#### [SET EXERCISE]
Copy all of the lines below word for word, leaving out the pictures.

(Text and element pointing lines)

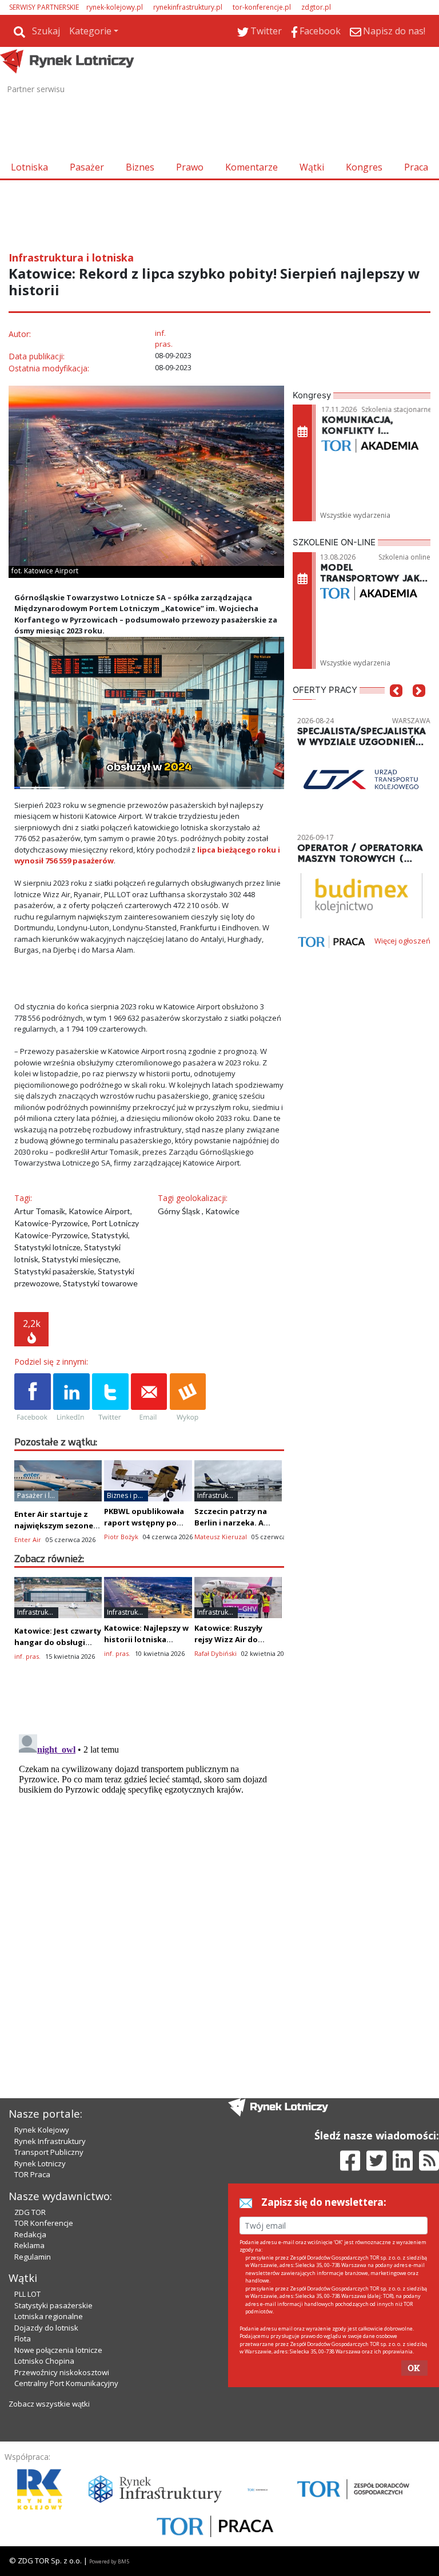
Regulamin (32, 2257)
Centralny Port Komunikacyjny (66, 2383)
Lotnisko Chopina (44, 2361)
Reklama (29, 2245)
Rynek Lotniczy (40, 2163)
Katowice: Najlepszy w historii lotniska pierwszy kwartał (146, 1639)
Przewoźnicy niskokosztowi (61, 2372)
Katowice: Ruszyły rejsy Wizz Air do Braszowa (228, 1639)
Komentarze (251, 167)
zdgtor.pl (316, 7)
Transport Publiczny (48, 2152)
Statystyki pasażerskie (53, 2305)
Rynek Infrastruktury (50, 2141)
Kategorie (90, 31)
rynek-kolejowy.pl (114, 7)
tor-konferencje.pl (262, 7)
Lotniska (29, 167)
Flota (22, 2338)
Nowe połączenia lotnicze (58, 2350)
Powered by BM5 (109, 2561)
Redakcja (30, 2234)
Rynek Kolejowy (41, 2130)
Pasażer (87, 167)
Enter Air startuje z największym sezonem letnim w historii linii (57, 1525)
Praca (416, 167)
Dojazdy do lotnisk (46, 2328)
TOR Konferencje (43, 2223)
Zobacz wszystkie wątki (49, 2404)
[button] (396, 708)
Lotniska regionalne (48, 2316)
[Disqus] (149, 1873)
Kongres (364, 167)
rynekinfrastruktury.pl (187, 7)
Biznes (140, 167)
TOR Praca (32, 2174)
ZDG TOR (30, 2212)
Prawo (189, 167)
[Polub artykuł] (32, 1397)
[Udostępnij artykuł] (71, 1397)
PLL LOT (27, 2294)
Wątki (312, 167)
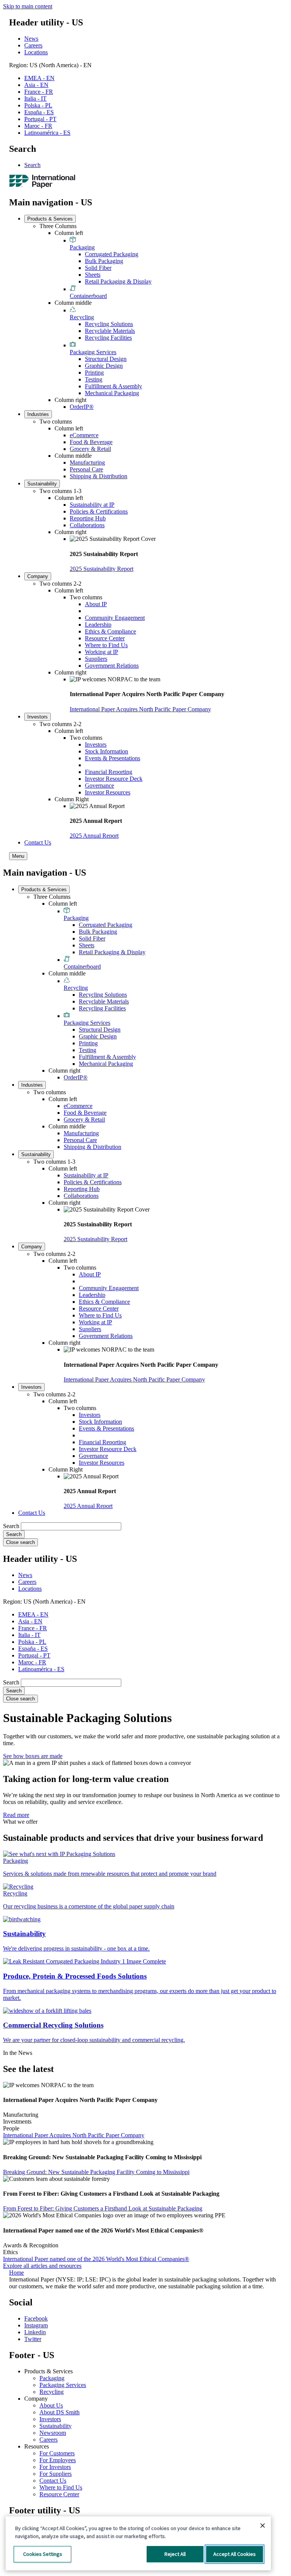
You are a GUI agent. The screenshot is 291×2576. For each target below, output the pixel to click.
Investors (50, 2419)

#### [RESPONSE FOR THIS EXERCISE]
Regulamin (32, 2257)
Centralny Port Komunikacyjny (66, 2383)
Lotnisko Chopina (44, 2361)
Reklama (29, 2245)
Rynek Lotniczy (40, 2163)
Katowice: Najlepszy w historii lotniska pierwszy kwartał (146, 1639)
Przewoźnicy niskokosztowi (61, 2372)
Katowice: Ruszyły rejsy Wizz Air do Braszowa (228, 1639)
Komentarze (251, 167)
zdgtor.pl (316, 7)
Transport Publiczny (48, 2152)
Statystyki pasażerskie (53, 2305)
Rynek Infrastruktury (50, 2141)
Kategorie (90, 31)
rynek-kolejowy.pl (114, 7)
tor-konferencje.pl (262, 7)
Lotniska (29, 167)
Flota (22, 2338)
Nowe połączenia lotnicze (58, 2350)
Powered by BM5 (109, 2561)
Redakcja (30, 2234)
Rynek Kolejowy (41, 2130)
Pasażer (87, 167)
Enter Air startuje z największym sezonem letnim w historii linii (57, 1525)
Praca (416, 167)
Dojazdy do lotnisk (46, 2328)
TOR Konferencje (43, 2223)
Zobacz wszystkie wątki (49, 2404)
[button] (396, 708)
Lotniska regionalne (48, 2316)
[Disqus] (149, 1873)
Kongres (364, 167)
rynekinfrastruktury.pl (187, 7)
Biznes (140, 167)
TOR Praca (32, 2174)
ZDG TOR (30, 2212)
Prawo (189, 167)
[Polub artykuł] (32, 1397)
[Udostępnij artykuł] (71, 1397)
PLL LOT (27, 2294)
Wątki (312, 167)
You are a GUI agent. The screenshot is 291×2576. For each target below, output the pixel to click.
Investors (50, 2419)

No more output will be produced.